• Data under study:
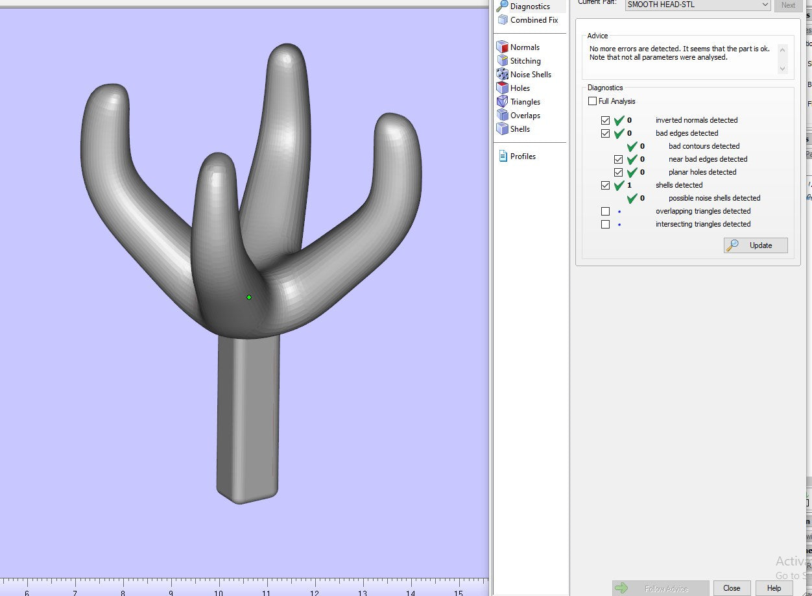Click the Update button
This screenshot has width=812, height=596.
tap(756, 245)
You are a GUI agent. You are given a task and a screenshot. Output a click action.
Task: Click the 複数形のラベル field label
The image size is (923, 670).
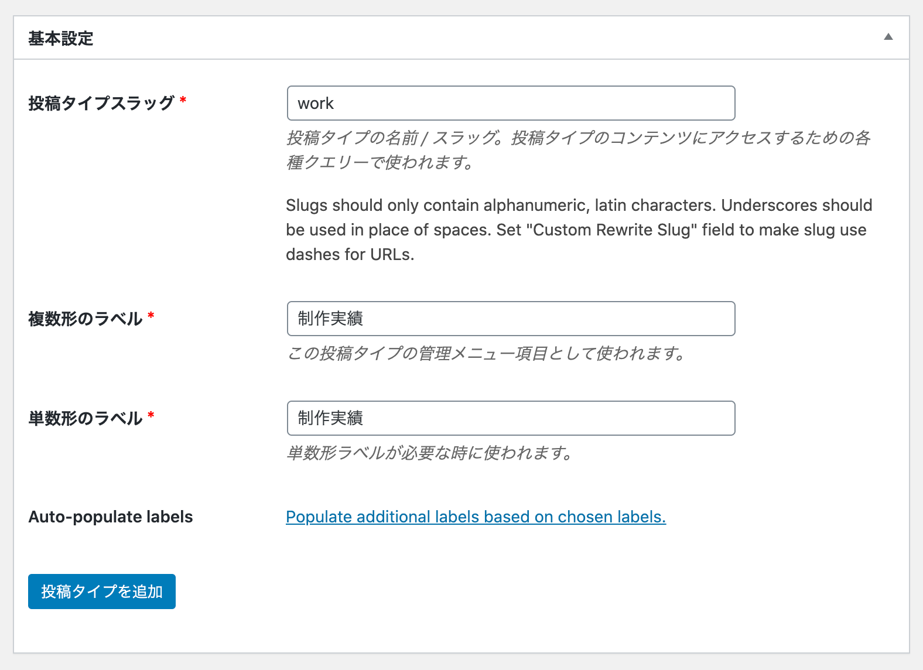(x=86, y=319)
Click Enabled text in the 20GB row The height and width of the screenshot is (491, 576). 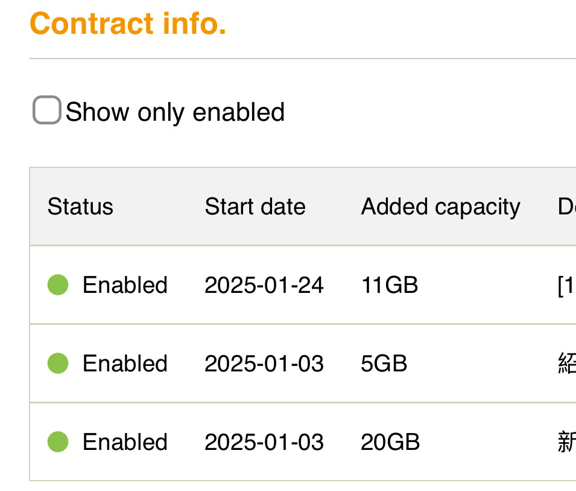coord(125,442)
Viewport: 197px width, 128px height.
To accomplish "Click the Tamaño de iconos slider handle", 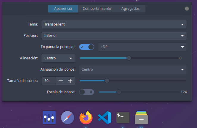I will [107, 80].
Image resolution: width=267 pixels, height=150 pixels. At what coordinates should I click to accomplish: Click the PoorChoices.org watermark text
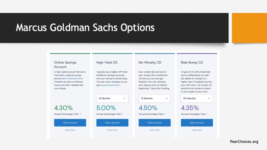pyautogui.click(x=244, y=142)

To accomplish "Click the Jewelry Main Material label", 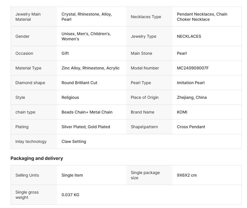I will point(28,17).
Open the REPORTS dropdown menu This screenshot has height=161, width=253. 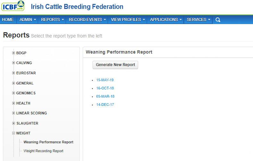53,20
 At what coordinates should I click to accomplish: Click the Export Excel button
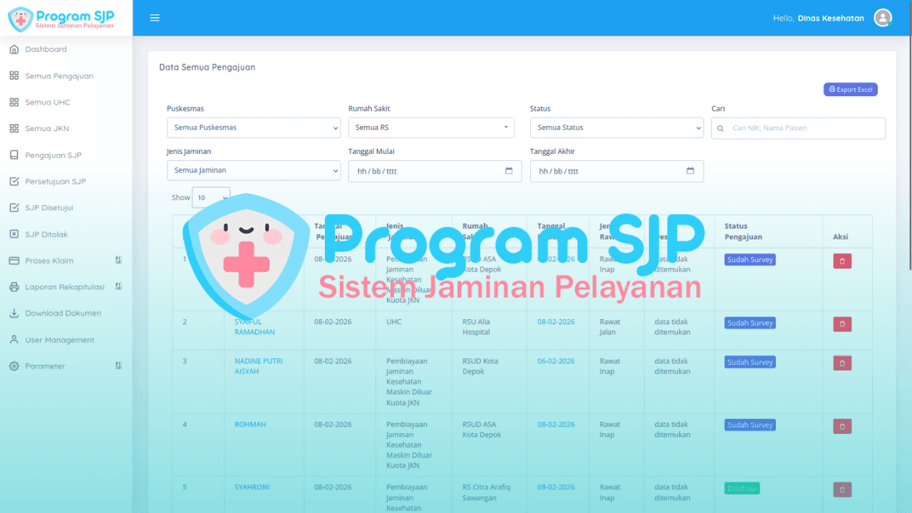(x=850, y=89)
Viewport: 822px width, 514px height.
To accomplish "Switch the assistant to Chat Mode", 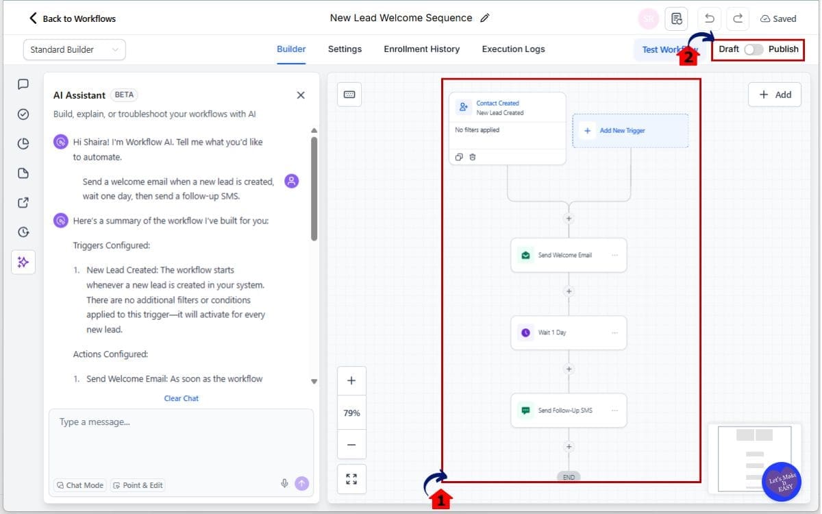I will [x=79, y=485].
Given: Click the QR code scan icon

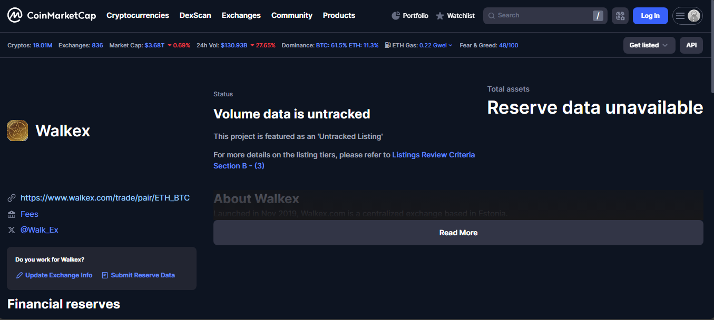Looking at the screenshot, I should click(x=620, y=16).
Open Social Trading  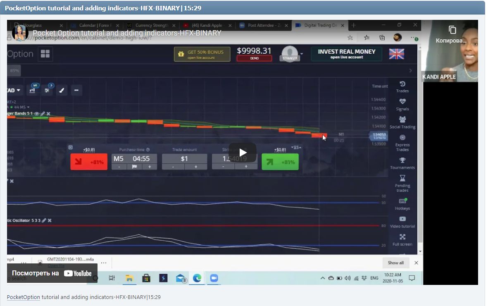click(402, 122)
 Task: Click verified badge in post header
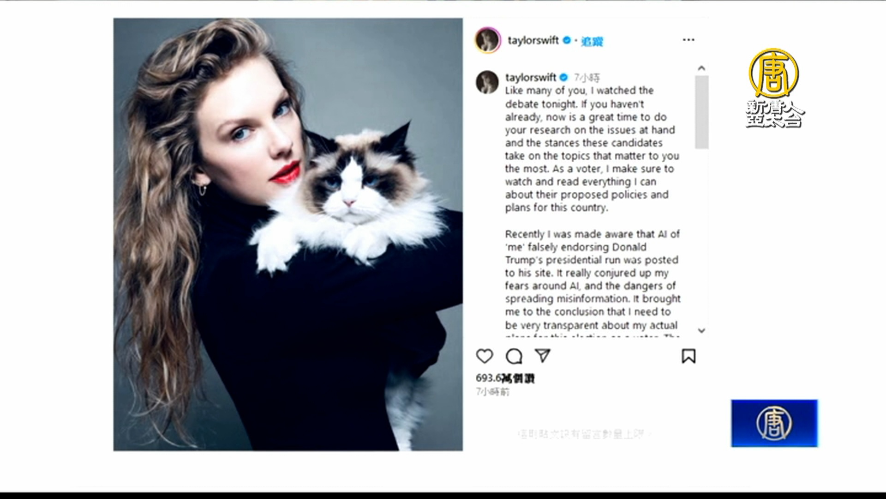click(567, 40)
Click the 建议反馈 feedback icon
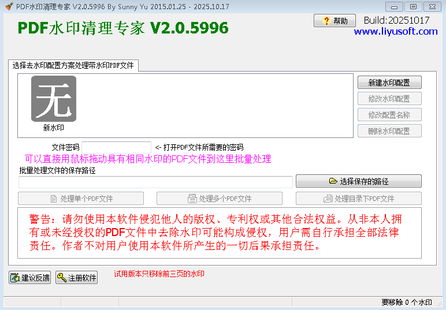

• What the task asks: Look through the entries above, and wherever a line holds the string "Viewport", copy it.

• Completed task:
Viewport: 197px width, 128px height.
Viewport: 822px width, 514px height.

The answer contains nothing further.